## Task requirements
Convert the entries below into a JSON list of strings, one string per line and no blank lines. Begin at the line that contains "Click into the Kriter Deseni field" and stop after the line that contains "click(x=869, y=139)".
# # # # # # #
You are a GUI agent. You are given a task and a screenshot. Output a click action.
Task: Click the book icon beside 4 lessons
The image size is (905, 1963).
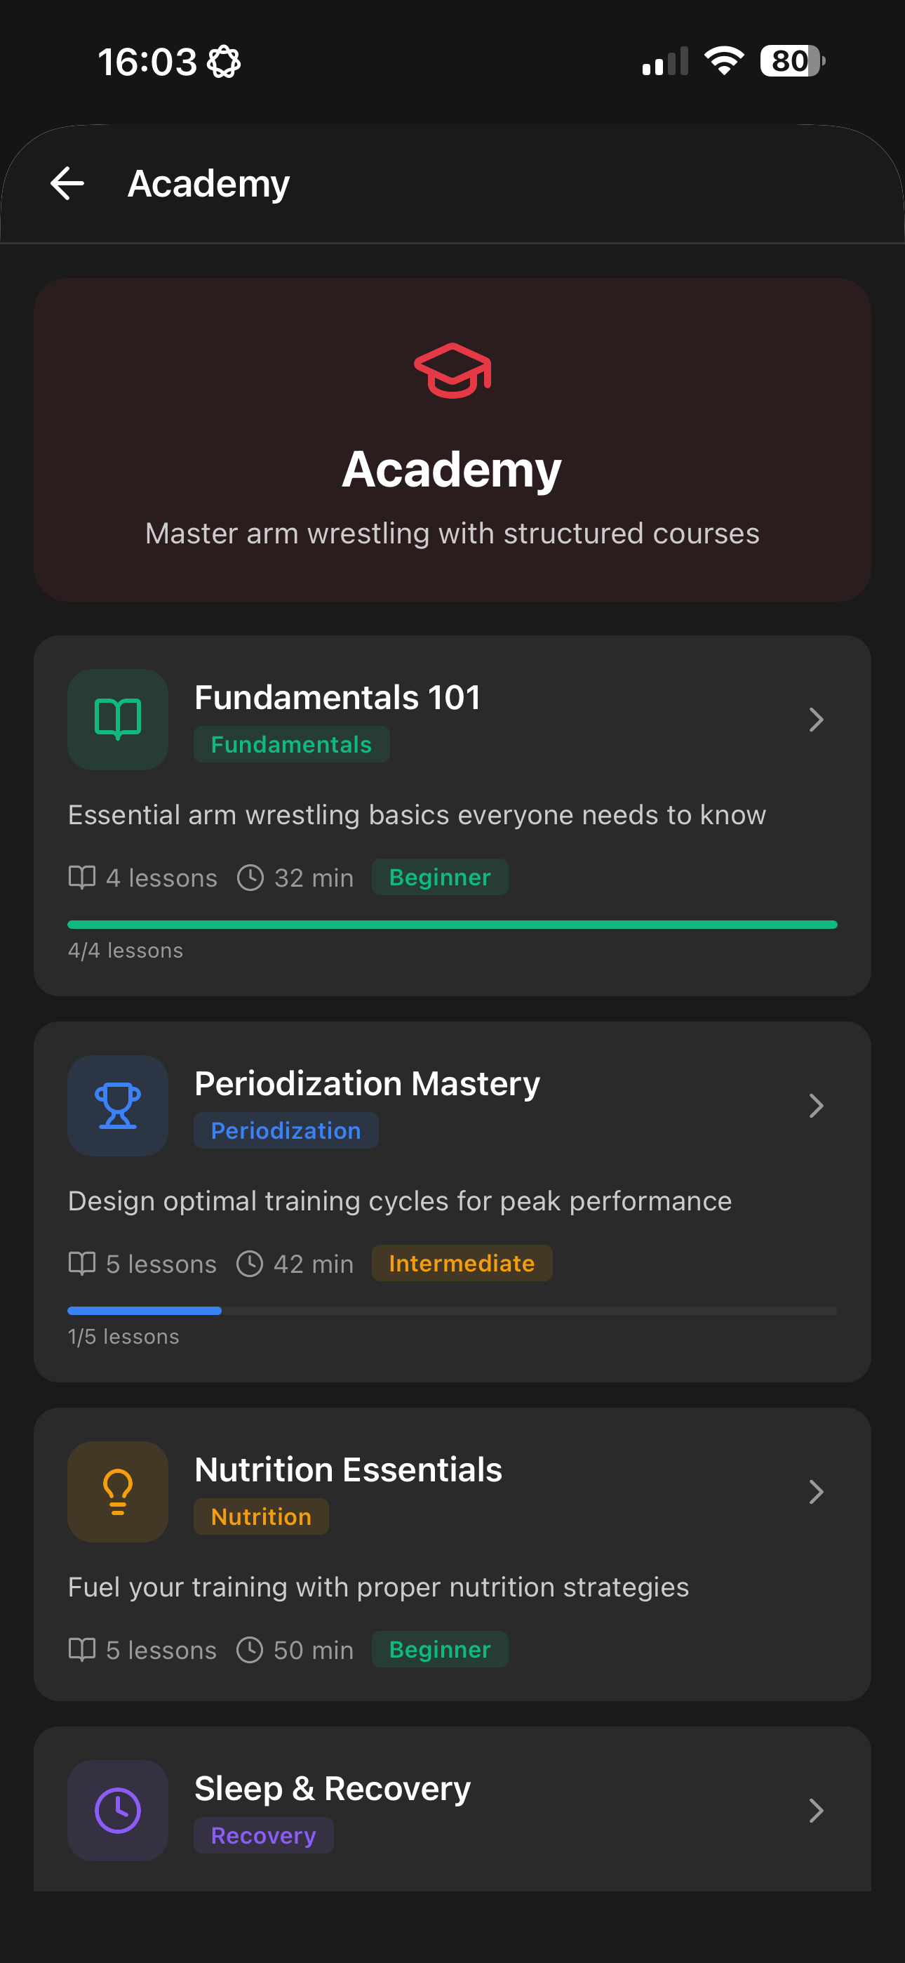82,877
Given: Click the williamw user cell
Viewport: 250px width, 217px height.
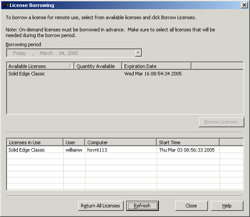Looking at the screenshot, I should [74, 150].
# # # # # # #
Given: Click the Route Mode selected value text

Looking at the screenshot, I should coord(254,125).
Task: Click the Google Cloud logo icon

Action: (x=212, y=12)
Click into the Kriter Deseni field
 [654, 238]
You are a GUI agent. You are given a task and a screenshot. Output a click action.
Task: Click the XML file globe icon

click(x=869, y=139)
# # # # # # #
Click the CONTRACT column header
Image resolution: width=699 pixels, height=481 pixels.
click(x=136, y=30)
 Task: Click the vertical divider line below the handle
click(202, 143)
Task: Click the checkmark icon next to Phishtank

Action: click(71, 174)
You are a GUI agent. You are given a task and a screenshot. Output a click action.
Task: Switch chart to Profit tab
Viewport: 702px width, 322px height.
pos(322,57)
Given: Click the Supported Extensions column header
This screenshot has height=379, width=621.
# # # # # # #
## The completed task
[
  "Click into the Kriter Deseni field",
  " [654, 238]",
  "You are a GUI agent. You are given a task and a screenshot. Output a click action.",
  "Task: Click the XML file globe icon",
  "click(x=869, y=139)"
]